This project evaluates the quality of responses from large language models (LLMs) by comparing them to answers from Wolfram Alpha. It uses Docker, Redis, and local LLMs to create a scalable and efficient testing environment.
- Docker Desktop: Install from Docker's website.
- Redis: Use Docker to run a Redis container. Start the container and access RedisInsight at
localhost:8001
to ensure it's running. - Wolfram Alpha API: Sign up at Wolfram Alpha API and generate an App ID using the 'Short Answers API'.
- Local LLMs: Install and configure
gpt4all
to run different models locally. - Python: Ensure Python is installed with packages necessary to interact with LLMs via API.
- Verify Docker Installation:
- Run the
hello-world
Docker image to confirm Docker is correctly installed.
- Run the
- Redis Setup:
- Start the Redis container using Docker and verify by accessing RedisInsight via your browser.
- Wolfram Alpha Setup:
- Test your Wolfram Alpha App ID by making an API request:
https://api.wolframalpha.com/v1/result?i=How+fast+can+a+cheetah+run%3F&appid=YOUR_APP_ID
- Test your Wolfram Alpha App ID by making an API request:
- Local LLM Setup:
- Install
gpt4all
, run it, and test multiple models with simple queries to ensure functionality.
- Install
- Download the list of 50 general knowledge questions.

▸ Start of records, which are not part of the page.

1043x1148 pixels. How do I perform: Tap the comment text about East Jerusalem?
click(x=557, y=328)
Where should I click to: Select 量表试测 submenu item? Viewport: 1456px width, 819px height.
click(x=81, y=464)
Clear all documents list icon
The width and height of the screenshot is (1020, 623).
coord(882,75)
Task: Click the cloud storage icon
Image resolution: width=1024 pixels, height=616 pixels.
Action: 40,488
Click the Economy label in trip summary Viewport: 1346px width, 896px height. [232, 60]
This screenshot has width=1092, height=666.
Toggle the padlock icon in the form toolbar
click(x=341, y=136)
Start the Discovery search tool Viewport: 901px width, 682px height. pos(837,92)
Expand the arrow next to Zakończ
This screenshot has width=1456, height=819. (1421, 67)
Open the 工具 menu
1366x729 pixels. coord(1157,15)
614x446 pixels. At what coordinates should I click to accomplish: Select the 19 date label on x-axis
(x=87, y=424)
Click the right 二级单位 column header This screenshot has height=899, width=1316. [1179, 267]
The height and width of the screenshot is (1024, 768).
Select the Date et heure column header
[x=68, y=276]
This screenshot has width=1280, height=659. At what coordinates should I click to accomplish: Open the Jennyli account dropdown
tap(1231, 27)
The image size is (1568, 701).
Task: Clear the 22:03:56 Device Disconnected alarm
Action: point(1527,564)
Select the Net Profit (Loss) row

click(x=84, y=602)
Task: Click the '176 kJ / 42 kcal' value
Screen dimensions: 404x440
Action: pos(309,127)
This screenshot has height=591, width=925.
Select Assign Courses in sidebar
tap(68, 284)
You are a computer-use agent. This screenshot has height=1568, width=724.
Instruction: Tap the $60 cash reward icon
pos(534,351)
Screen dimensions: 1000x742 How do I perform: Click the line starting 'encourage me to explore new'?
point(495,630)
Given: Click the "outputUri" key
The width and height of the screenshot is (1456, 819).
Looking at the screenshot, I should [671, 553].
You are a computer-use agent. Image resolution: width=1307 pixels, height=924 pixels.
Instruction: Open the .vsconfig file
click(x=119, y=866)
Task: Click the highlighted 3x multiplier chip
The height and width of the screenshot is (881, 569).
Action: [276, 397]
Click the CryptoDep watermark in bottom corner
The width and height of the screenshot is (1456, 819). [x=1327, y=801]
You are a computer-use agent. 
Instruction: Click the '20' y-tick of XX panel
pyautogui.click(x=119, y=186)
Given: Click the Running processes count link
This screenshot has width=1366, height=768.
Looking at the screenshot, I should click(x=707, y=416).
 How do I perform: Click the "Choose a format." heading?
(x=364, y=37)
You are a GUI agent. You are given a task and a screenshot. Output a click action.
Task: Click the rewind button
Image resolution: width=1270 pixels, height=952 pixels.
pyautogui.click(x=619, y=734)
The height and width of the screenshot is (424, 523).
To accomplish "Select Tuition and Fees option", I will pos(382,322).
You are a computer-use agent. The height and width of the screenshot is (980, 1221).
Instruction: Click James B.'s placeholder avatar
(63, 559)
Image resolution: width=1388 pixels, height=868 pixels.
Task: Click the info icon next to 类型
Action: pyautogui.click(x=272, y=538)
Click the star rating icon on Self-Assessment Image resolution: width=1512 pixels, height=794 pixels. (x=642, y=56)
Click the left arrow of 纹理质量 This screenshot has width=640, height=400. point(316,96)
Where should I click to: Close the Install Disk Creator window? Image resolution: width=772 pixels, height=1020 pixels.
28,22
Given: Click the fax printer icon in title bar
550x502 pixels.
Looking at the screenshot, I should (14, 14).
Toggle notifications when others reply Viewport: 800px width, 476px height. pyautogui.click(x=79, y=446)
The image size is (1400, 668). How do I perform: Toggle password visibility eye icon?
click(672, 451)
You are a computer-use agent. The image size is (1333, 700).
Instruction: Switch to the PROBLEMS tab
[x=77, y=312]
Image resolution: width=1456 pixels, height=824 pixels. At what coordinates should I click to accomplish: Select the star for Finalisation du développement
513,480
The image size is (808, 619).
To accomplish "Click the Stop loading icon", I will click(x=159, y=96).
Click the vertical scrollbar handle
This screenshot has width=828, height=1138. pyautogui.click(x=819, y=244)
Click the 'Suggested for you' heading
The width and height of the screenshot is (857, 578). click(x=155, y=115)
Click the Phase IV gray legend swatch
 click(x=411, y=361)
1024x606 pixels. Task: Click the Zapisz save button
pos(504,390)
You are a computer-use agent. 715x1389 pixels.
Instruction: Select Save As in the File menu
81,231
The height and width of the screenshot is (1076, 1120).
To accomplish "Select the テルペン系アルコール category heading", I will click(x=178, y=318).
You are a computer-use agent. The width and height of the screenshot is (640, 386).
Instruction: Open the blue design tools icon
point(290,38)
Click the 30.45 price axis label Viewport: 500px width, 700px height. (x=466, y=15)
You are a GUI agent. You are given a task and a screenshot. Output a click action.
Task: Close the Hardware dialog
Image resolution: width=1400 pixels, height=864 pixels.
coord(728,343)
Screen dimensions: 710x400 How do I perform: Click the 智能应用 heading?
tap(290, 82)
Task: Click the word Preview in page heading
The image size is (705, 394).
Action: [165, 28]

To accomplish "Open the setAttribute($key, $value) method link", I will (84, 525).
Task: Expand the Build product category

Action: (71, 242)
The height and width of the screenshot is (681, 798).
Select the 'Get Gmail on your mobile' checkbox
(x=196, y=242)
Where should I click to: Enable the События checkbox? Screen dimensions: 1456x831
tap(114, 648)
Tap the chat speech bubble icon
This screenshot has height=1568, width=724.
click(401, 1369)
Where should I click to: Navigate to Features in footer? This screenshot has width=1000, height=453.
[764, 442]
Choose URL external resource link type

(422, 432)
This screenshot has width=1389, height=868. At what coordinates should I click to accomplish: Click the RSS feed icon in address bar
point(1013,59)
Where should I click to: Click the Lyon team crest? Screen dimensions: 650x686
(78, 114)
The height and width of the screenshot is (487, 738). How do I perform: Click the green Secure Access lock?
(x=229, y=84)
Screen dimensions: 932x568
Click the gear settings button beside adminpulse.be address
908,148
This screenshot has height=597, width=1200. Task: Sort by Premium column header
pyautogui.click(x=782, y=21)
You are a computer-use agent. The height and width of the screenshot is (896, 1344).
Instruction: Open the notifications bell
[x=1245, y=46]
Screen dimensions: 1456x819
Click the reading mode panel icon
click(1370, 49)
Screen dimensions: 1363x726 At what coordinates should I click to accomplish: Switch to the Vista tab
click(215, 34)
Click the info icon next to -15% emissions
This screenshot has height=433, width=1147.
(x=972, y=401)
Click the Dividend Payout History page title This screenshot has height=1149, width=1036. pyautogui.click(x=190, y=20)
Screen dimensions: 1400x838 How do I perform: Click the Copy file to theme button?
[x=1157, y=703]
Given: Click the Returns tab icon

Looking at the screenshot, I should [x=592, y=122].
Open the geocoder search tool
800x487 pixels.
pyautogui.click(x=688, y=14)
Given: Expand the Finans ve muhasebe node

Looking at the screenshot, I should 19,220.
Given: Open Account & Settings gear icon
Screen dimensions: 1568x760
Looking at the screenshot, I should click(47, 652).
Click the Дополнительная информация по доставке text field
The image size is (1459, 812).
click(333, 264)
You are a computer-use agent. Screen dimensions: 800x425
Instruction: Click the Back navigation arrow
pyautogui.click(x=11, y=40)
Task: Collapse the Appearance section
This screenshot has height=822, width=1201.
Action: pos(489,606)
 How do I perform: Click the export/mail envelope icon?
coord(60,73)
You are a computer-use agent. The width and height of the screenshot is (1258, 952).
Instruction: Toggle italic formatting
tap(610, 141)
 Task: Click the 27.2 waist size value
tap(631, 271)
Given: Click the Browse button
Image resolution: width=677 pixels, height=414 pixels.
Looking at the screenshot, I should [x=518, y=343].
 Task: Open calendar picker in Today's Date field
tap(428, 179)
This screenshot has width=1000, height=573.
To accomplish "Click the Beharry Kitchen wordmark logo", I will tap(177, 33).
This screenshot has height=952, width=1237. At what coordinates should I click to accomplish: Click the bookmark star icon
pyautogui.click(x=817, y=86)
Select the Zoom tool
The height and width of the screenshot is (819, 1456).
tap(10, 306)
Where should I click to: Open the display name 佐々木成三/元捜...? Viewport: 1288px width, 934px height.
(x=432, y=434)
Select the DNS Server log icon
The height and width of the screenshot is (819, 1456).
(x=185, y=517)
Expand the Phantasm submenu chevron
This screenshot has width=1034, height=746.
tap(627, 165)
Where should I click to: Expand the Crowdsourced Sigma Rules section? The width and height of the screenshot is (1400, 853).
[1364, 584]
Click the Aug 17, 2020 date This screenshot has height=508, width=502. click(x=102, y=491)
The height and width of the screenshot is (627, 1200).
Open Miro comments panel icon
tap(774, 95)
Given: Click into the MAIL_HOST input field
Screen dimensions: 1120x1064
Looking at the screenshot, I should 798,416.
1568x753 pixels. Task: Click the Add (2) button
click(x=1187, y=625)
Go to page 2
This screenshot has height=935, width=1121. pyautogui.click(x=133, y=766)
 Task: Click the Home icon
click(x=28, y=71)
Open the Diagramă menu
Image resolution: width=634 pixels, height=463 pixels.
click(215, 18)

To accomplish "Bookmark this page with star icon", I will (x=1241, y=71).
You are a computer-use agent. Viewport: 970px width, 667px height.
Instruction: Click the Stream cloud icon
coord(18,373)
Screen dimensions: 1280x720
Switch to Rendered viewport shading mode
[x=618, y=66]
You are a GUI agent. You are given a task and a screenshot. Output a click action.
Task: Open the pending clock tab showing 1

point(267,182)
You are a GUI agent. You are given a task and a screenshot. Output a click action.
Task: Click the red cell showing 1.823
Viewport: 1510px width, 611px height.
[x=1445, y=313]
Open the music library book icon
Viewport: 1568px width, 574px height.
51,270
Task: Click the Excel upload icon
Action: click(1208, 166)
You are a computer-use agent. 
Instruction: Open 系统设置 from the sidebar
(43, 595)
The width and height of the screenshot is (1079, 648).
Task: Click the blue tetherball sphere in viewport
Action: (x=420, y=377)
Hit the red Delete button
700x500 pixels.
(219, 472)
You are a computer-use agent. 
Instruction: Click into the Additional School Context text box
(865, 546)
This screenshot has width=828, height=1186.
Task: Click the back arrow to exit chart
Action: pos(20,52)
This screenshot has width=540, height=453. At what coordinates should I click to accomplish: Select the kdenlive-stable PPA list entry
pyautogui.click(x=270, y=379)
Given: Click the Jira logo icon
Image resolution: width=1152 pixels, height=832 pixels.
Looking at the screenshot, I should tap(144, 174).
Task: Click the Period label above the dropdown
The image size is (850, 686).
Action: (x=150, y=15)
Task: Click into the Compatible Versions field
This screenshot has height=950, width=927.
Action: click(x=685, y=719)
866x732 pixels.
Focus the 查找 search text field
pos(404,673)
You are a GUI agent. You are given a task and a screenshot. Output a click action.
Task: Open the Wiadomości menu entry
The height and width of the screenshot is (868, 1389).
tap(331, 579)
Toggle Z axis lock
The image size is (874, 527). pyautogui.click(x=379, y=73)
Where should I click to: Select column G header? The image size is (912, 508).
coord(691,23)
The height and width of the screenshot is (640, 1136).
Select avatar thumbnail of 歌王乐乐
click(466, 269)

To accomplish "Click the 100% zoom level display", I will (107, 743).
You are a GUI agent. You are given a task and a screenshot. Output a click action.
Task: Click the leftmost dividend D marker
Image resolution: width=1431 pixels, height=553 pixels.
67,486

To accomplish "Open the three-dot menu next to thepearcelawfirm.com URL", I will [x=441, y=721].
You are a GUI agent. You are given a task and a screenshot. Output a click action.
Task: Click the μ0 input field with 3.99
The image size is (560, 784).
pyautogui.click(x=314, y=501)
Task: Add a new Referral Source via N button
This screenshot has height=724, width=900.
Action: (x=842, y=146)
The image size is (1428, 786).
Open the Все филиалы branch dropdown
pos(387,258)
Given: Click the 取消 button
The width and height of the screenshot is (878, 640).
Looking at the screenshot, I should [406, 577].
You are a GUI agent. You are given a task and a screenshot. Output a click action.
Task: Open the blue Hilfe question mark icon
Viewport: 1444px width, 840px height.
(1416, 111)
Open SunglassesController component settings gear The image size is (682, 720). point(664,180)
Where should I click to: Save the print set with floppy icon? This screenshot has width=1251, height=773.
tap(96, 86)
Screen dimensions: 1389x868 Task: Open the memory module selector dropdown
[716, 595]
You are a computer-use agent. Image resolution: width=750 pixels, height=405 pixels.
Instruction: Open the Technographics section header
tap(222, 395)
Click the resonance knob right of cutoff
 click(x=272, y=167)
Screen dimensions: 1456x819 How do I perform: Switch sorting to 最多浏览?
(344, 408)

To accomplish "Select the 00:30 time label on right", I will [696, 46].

- The Python application should:
- Iterate over each question.
- Query each LLM for a response.
- Compare the LLM response to the Wolfram Alpha answer using a similarity metric.
- Store results in a list with the following structure:
Question, Model, Answer, TimeInMillisecondsToGetAnswer, Correctness
.
- Response Time: Time taken by the LLM to generate an answer.
- Correctness: Evaluated on a scale from 0 to 10, comparing the LLM's answer to the standard answer from Wolfram Alpha.
- Implement caching with Redis to store responses from Wolfram Alpha for four hours to minimize API calls.
- Upon completion, the application will output:
- Number of questions answered.
- Average and lowest ratings for each LLM model used.
- Start the application and monitor the output for insights into the LLM performance and accuracy.
- Experiment with different prompt configurations to optimize response quality.